Although Colorado voters will have their say on whether or not to formally reintroduce wolves in November, there are signs the large canids have already taken up residence.

Colorado Parks and Wildlife says it has an eyewitness report of six wolves traveling together in Moffat County, in the far northwest corner of the state, last October. This is in conjunction with a discovery last week of a “thoroughly” scavenged elk carcass a few miles from the sighting.

"The sighting marks the first time in recent history CPW has received a report of multiple wolves traveling together," CPW Northwest Regional Manager JT Romatzke said. "In addition, in the days prior, the eyewitness says he heard distinct howls coming from different animals."
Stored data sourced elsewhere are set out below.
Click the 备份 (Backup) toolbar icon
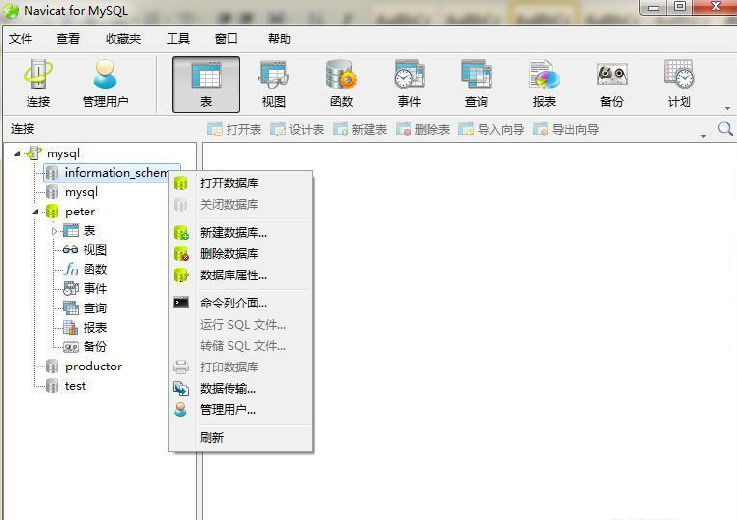737x520 pixels. click(612, 84)
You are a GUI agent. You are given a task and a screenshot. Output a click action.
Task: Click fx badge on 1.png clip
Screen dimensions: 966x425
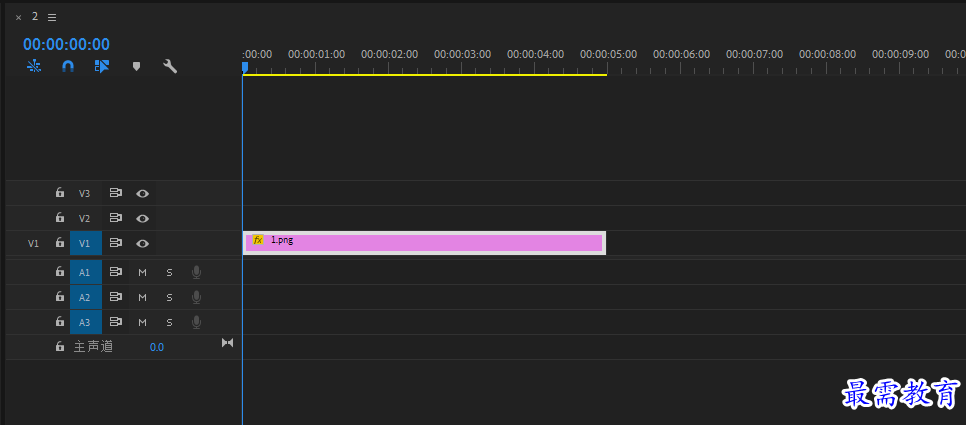point(258,241)
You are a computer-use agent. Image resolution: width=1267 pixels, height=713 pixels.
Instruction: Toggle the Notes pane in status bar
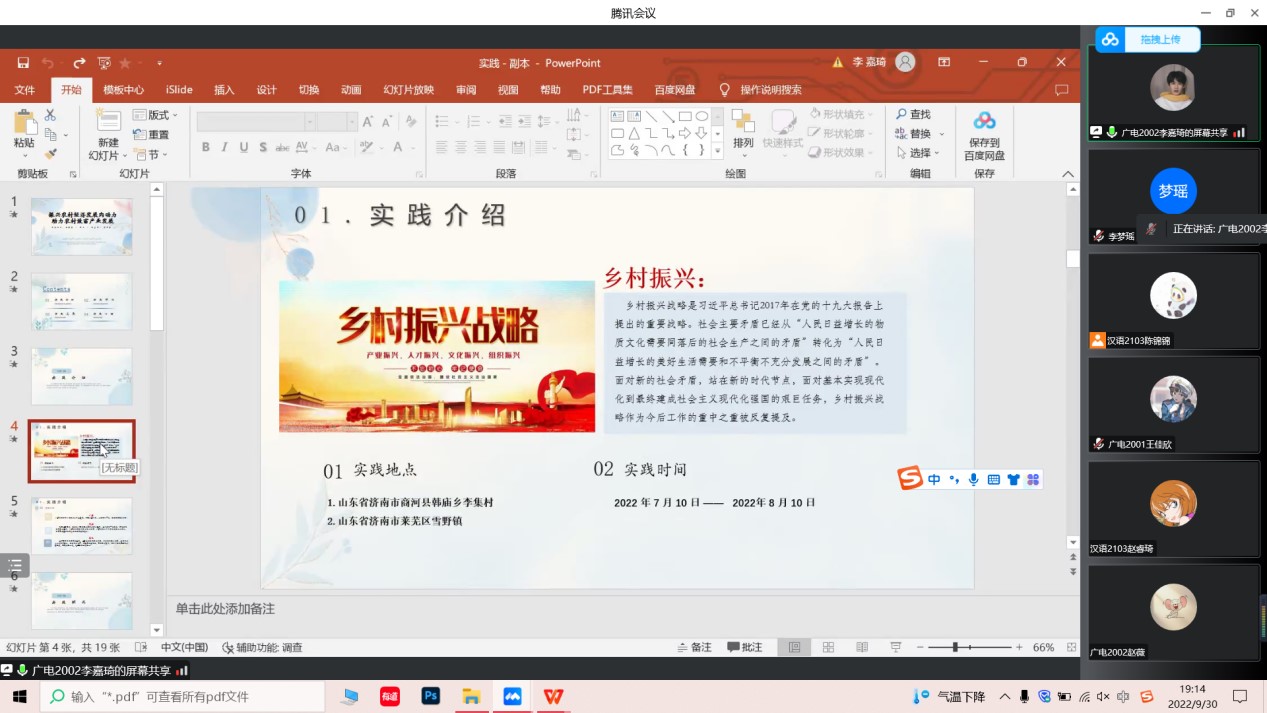point(694,647)
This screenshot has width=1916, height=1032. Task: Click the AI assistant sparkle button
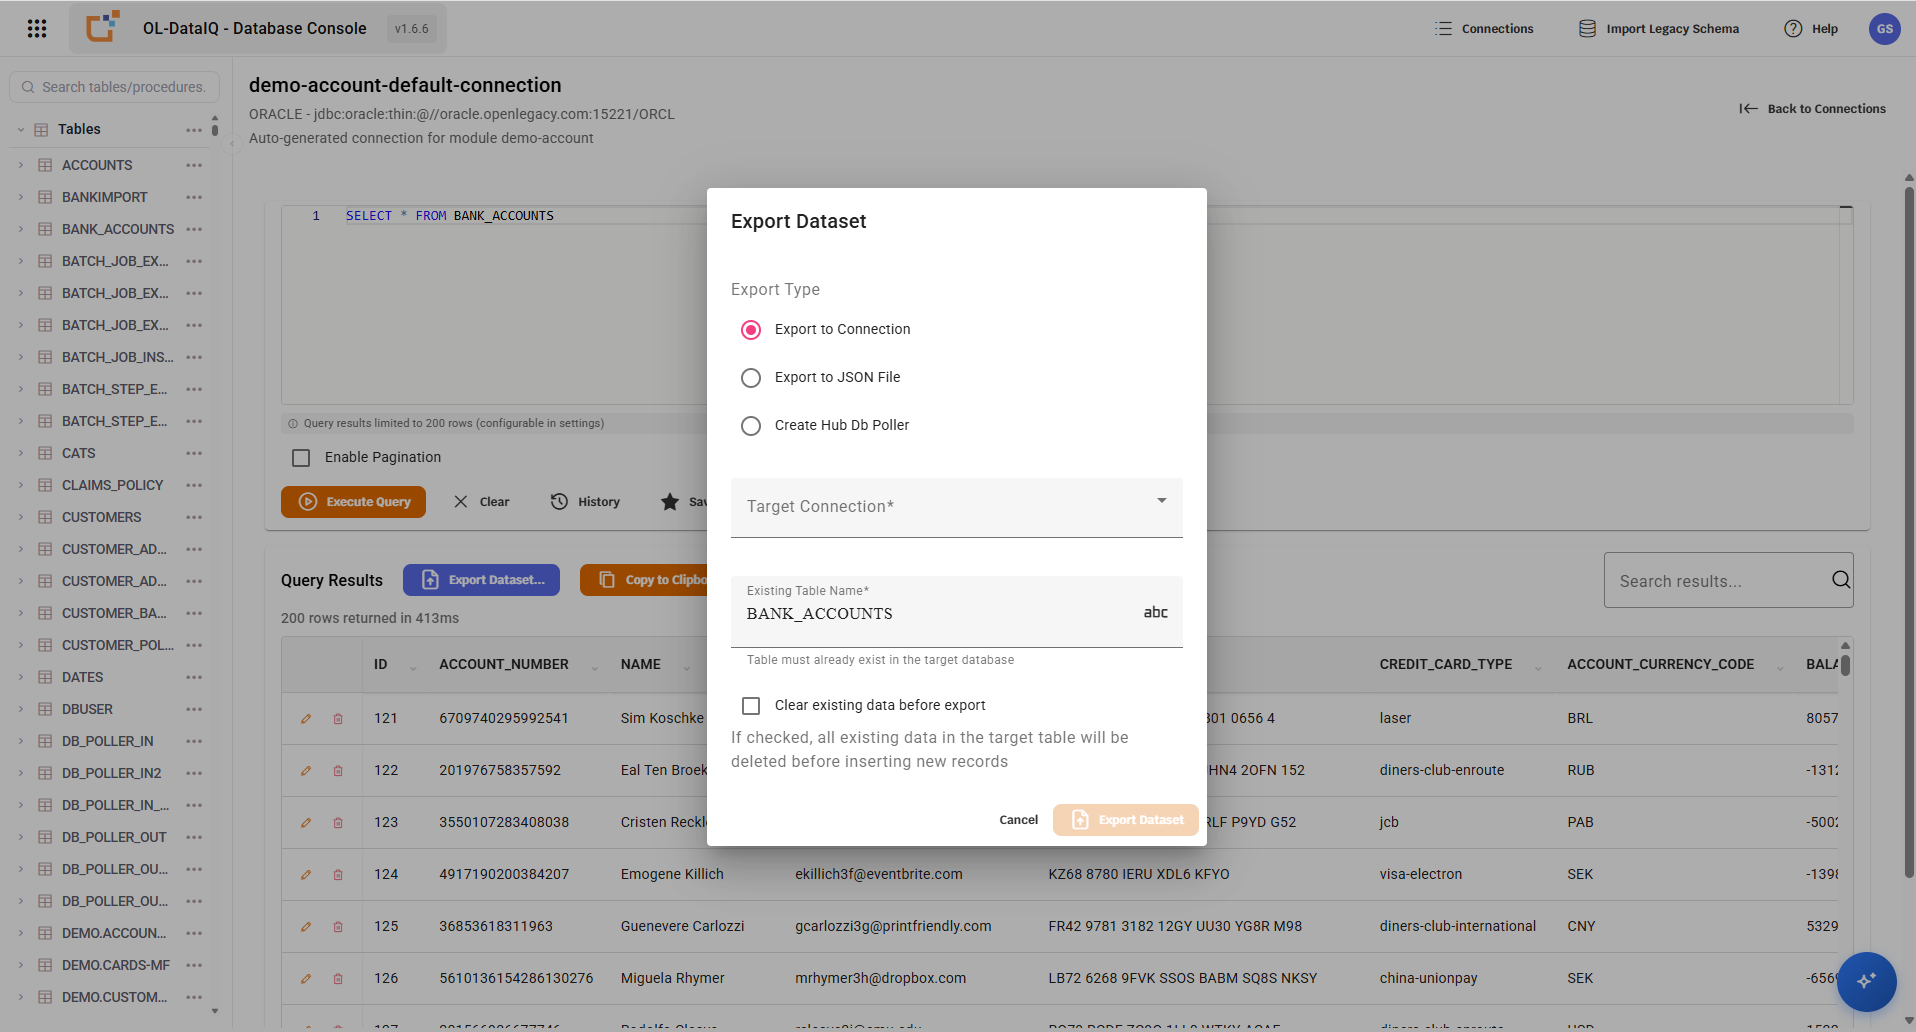click(x=1866, y=981)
The sighting is the latest in a string of credible reports of wolf activity in Colorado in the past several years. The presence of one wolf was confirmed by DNA testing a few years ago, and more recently, a wolf from the Snake River Pack was caught on film and is still being tracked.

"It is inevitable that they would travel here from states where their populations are well-established," Romatzke said.

Romatzke said CPW’s protocol is to not take any direct action. Wolves are federally protected as an endangered species and fall under the jurisdiction of the U.S. Fish and Wildlife. “As wolves move into the state on their own, we will work with our federal partners to manage the species," he said.